Vancouver and A Thousand Bitter Memories - 2

276 57 47
                                    

“Mommy, tidak usah bahas itu lagi! Mana daddy?” Rael mengalihkan topik.

“Daddy-mu akan pulang sebentar lagi untuk makan siang. Kita makan siang bersama, ya? Vio juga ikut makan siang, ya? Mau, ‘kan?”

“Dengan senang hati, Bu.”

PIP! PIP!

Suara klakson mengalihkan atensi mereka. Vio menoleh ke luar, mencari tahu siapa lagi tamu yang datang. Namun, seruan ibu Rael langsung menjawab pertanyaannya.

“Nah, itu pasti daddy-mu!”

Benar saja, seorang pria berperawakan tinggi besar terlihat melangkah masuk melalui pintu depan. Rael dan ibunya langsung menghampiri pria itu, sementara Vio –lagi-lagi– terdiam, tidak tahu apa yang harus ia perbuat.

“Rafael? Ternyata kau sudah datang, ya?” sapa pria itu.

Pembawaan ayah Rael tampak lebih kalem, tidak seperti ibunya yang heboh dan ceria.

“Ini siapa?”

“Ini Captain Violeta Ferrour, seniorku di kepolisian.” Sekali lagi Rael mengenalkan Vio pada anggota keluarganya.

“Wah, senang bertemu Anda, Capt. Saya sering melihat Anda di berita televisi,” tutur ayah Rael.

“Senang bertemu Anda juga, Pak,” balas Vio sopan.

“Ayo kita makan siang bersama,” ajak ibu Rael bersemangat. Ia menuntun mereka menuju ke ruang makan, lalu mempersilahkan Vio ikut duduk bersama di meja makan keluarga.

“Renatha! Ayo makan!”

“Iya, Mommy!”

Adik Rael –Renatha– yang tadi menjemput mereka di bandara pun ikut bergabung untuk makan siang bersama. Para pelayan di rumah itu mulai menyajikan berbagai macam menu di meja. Ada sup asparagus, beef steak, ayam panggang, dan masih banyak lagi. Saking banyaknya, Vio sampai terheran-heran. Keluarga Rael sepertinya memang sangat kaya.

“Selamat makan!”

Bahkan, untuk memilih makanan saja, Vio tidak tahu harus memulai dari mana. Setelah menimbang-nimbang, pilihannya jatuh pada potongan-potongan beef steak yang menggugah selera. Mereka pun menghabiskan makanan masing-masing tanpa banyak bicara.

“Mommy, Daddy, setelah ini aku harus mengantar Vio ke rumah paman dan bibinya,” ujar Rael.

“Oh, Vio orang Vancouver juga?” tanya ibu Rael.

“Ya. Tapi saya sudah lama sekali tidak berkunjung ke sini.”

“Apa kalian ke sini karena ada urusan pekerjaan juga?” Giliran ayah Rael yang bertanya.

“Tidak, Dad. Vio hanya menemani Rael berziarah ke makam ayah dan ibu.”

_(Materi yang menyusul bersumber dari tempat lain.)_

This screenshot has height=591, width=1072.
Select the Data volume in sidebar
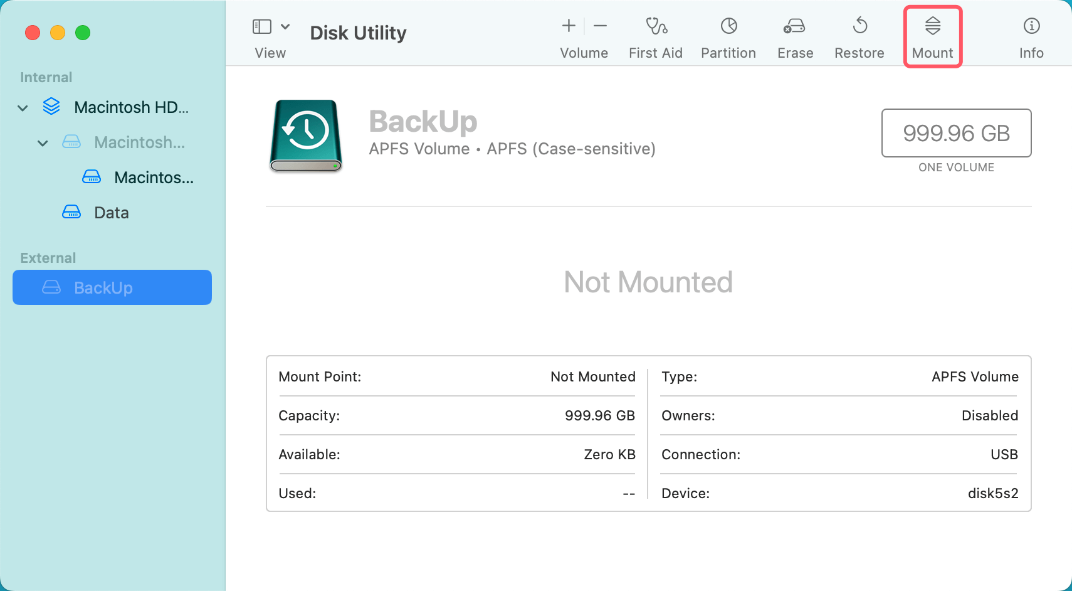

Ayah Rael mengerutkan keningnya, merasa aneh dengan pernyataan Rael, karena tidak seorang pun yang pernah ia kenalkan pada orang tua kandungnya, kecuali keluarga angkatnya dan –baru-baru ini– Vio. Namun, pria itu tidak ingin ikut campur dengan kehidupan pribadi anaknya, jadi ia tidak menanyakan perihal hubungan Rael dan Vio yang sebenarnya.

“Oh, begitu.”

“Rael pergi dulu, Mommy, Daddy, Rena,” pamit Rael sambil beranjak dari tempat duduknya.

Vio juga ikut beranjak dan membungkukkan badannya. “Terima kasih atas keramahan Anda, Pak, Bu.”

“Bye! Berkunjung ke sini lagi, ya, Vio!” Ibu Rael melambaikan tangannya.

“Maafkan ibuku, ya. Dia memang agak heboh seperti itu,” kata Rael saat mereka sudah berada di dalam mobil.

“Tak apa.” Vio tersenyum. “Aku senang. Keluargamu sangat baik dan ramah.”